De verachting van het Woord zag hij als de grootste zonde. Hij schrijft hiervan het volgende: Alle zonden zijn klein, vergeleken bij de gruwelijke verachting van Gods Woord. Een zonde, die zo groot en goddeloos is, dat gierigheid, ja zelfs echtbreuk en hoererij, niet zo groot zijn, daar deze toch vanzelf wegblijven, als wij Gods Woord maar liefhebben. En toch zien wij tot onze smart, hoe de gehele wereld in deze zonde als verdronken ligt. Boeren, burgers noch edellieden hebben achting voor het Evangelie, ja, zij houden de geringschatting van Gods Woord helemaal niet voor zonde. Men is onder de prediking en geeft er toch zo weinig acht op. Wie bekommert zich daarover, dat hij Gods Woord zo gering schat? Bij andere zonden als moord, overspel, diefstal komt vroeg of laat het berouw, waarbij men wenst dat het nooit geschied ware en het geweten wordt verontrust. Maar als men het Woord verwaarloost en zelfs vervolgt of vervalst, heeft niemand er ook maar een traan van berouw over.

Deze zonde schreit ten hemel. God moet zeggen: Ik heb Mijn lieve Zoon, het Dierbaarste wat Ik had, geschonken en Ik wil gaarne met u spreken, u leren en onderwijzen ten eeuwigen leven, maar Ik vind niemand, die Mij horen wil; daarom moet Ik u straffen. Zo zegt de Heere Jezus dan ook: „Dit is het oordeel, dat het Licht in de wereld gekomen is, maar de mensen hebben de duisternis liever gehad dan het Licht, want hun werken waren boos”. Alsof Hij wilde zeggen: „Gij zijt allen vol zonden en Ik zou u gaarne vrij willen maken door Mijn Woord, maar dat wilt gij niet. Wilt gij dan Mijn Woord niet horen, hoort dan het woord des duivels, maar de verantwoording is voor u. Daar het verachten van Gods Woord de grootste zonde is, volgt daarop ook de zwaarste en strengste straf.

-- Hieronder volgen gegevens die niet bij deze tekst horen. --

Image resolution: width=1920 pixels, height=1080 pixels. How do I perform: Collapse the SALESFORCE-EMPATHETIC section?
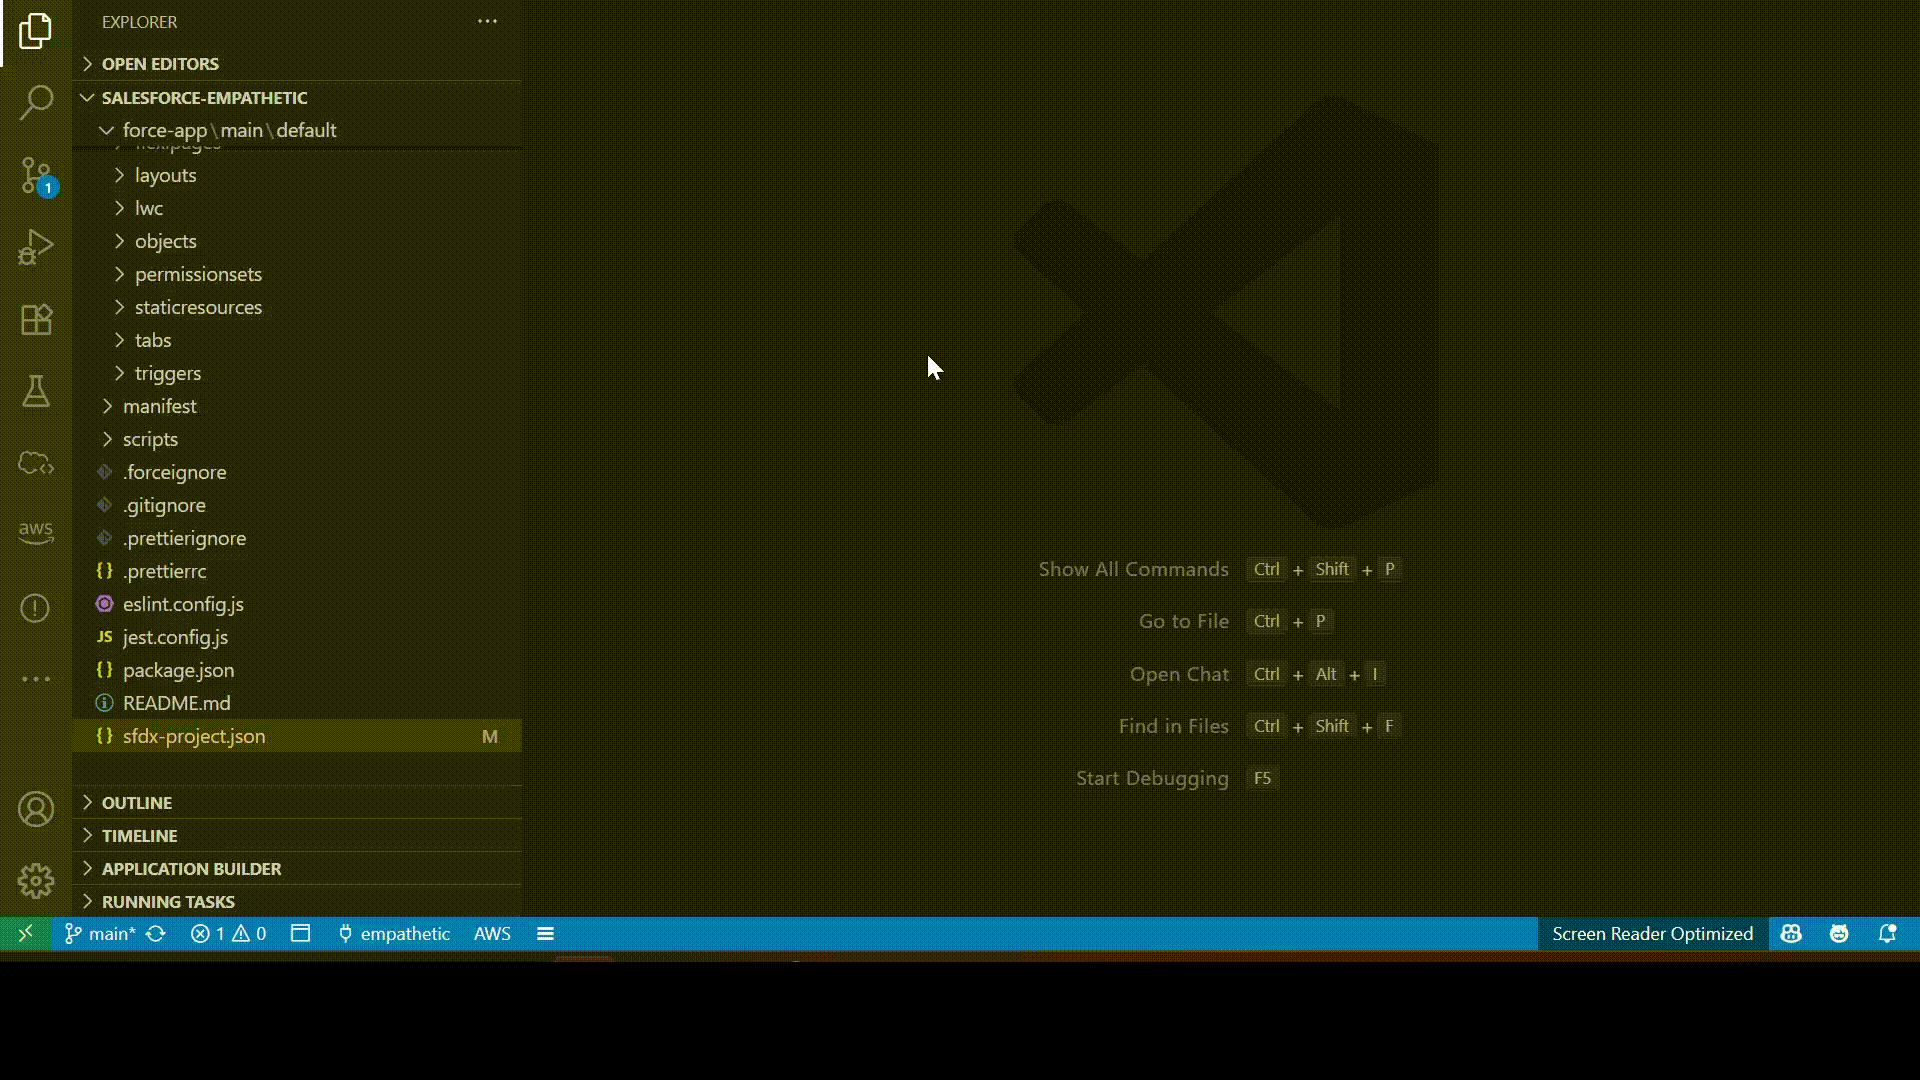pos(204,98)
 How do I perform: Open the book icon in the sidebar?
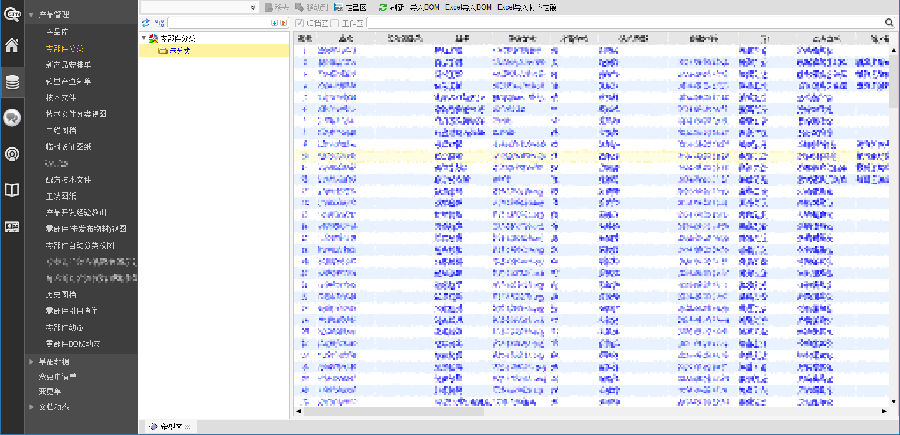pyautogui.click(x=12, y=189)
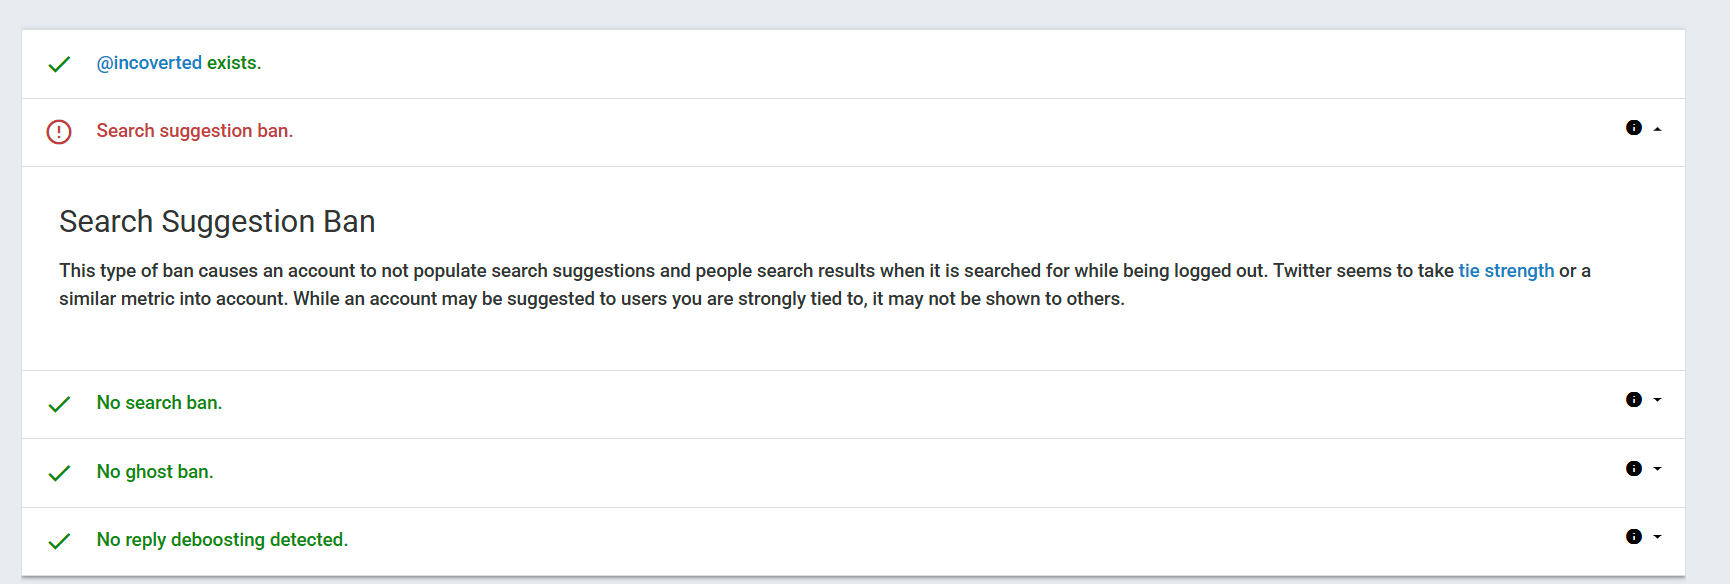Screen dimensions: 1730x584
Task: Click green checkmark next to reply deboosting
Action: pyautogui.click(x=59, y=541)
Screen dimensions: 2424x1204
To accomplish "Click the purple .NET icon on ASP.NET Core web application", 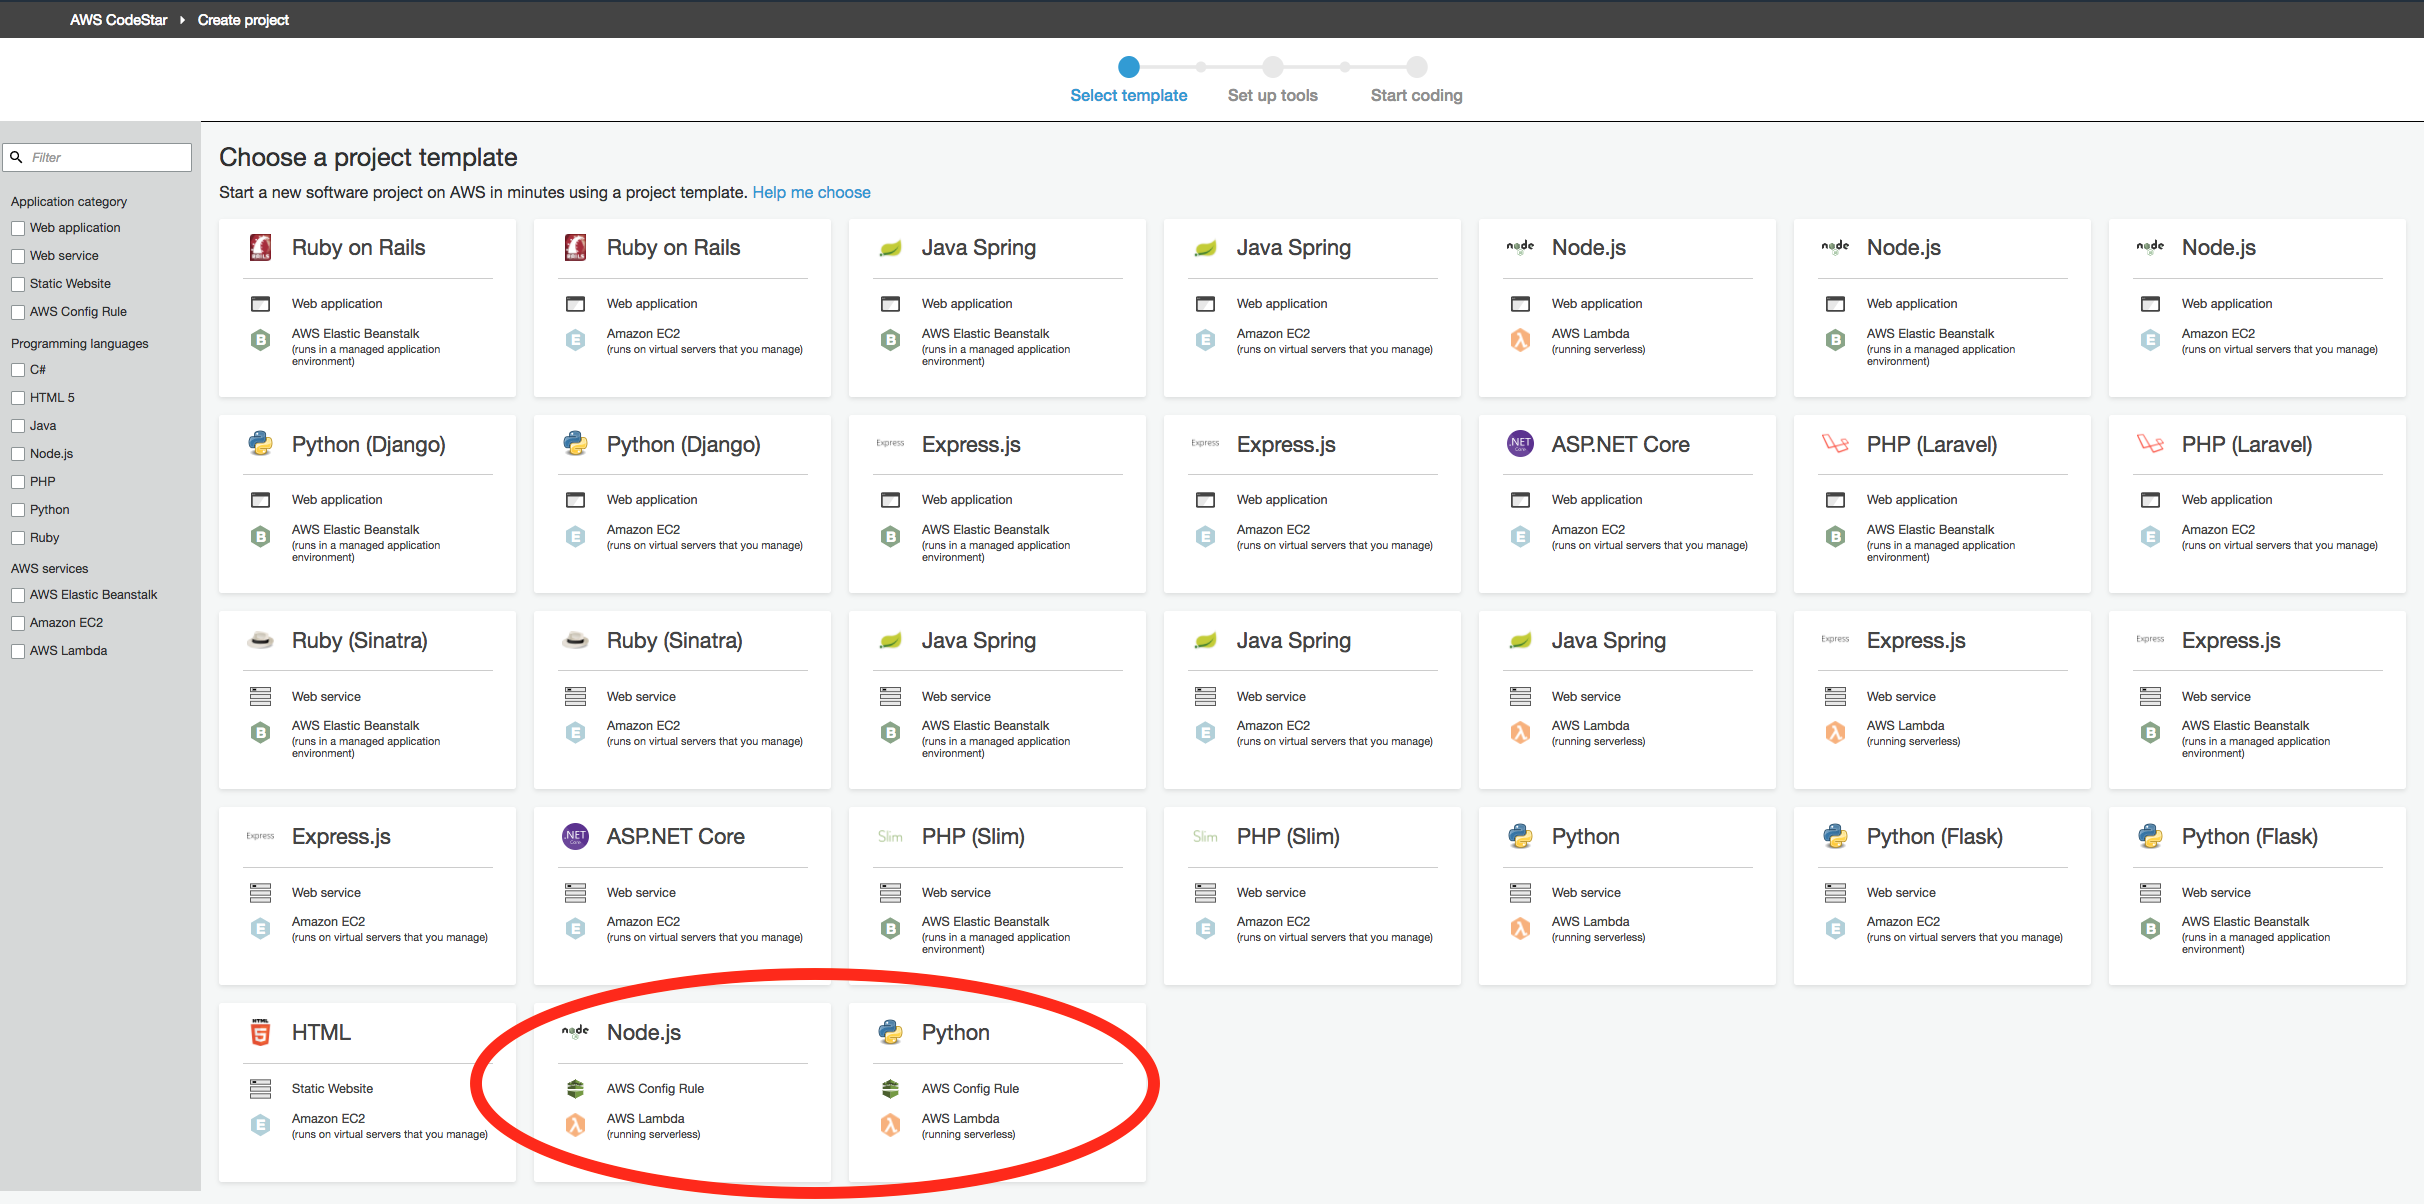I will [1520, 444].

Luther was er van overtuigd, dat zijn leer naar het Woord was. Hij schrijft: Ik dank er God voor, dat ik in mijn hart vast overtuigd ben, dat mijn leer overeenstemt met Gods Woord en daarom heb ik ook alle ander geloof, hoe het zich ook noeme, uit mijn hart gebannen. Wel vecht de satan mij soms aan met de bijtende vraag: Denkt gij dan alleen het Woord Gods recht te verstaan? Begrijpen al die anderen er niets van? Al wat sinds jaren in de kerk geloofd en verkondigd werd, dat werpt gij om als totaal verkeerd en gij komt met een nieuwe leer.

In zulk een strijd moet men vast in zijn schoenen staan en ten voile overtuigd zijn, dat wat men leert, Gods eigen Woord en de eeuwige waarheid is en al wat die waarheid weerspreekt, van de duivel is. Dat alleen geeft kracht om te betuigen: bij deze waarheid blijf ik, ook al zou de hele wereld tegen mij opstaan.

Want God kan niet liegen; daar is Zijn Woord, dat niet dwalen kan en dat zelfs niet door de poorten der hel overwonnen kan worden en daarbij heeft God mij deze troost gegeven, zeggende: „Ik zal u toehoorders geven, die uw getuigenis zullen aannemen. Ik zal voor u zorgen en over u waken; blijf gij slechts trouw aan Mijn Woord”. Wilt gij zalig worden, dan moet Gods Woord voor u zó vast zijn, dat al spraken alle mensen anders en al wilden zelfs de engelen u aan het twijfelen brengen, gij nochtans staande blijft en zegt: Toch weet ik, dat Gods Woord waar is.

Ik begeer alleen Gods Woord en verlang noch wondertekenen, noch gezichten, ja, ik zou ook geen engel vertrouwen, die mij iets anders leerde, want zéker is het Woord en het heeft nooit gefaald.

Zalig zijn ze, die van harte zingen:


Mijn ziel bewaart Uw trouw getuigenis;
Dat heb ik lief, ook doe ik Uw bevelen.
Uw Woord kan mij, ofschoon ik alles miss’
Door zijne smaak en hart en zinnen strelen.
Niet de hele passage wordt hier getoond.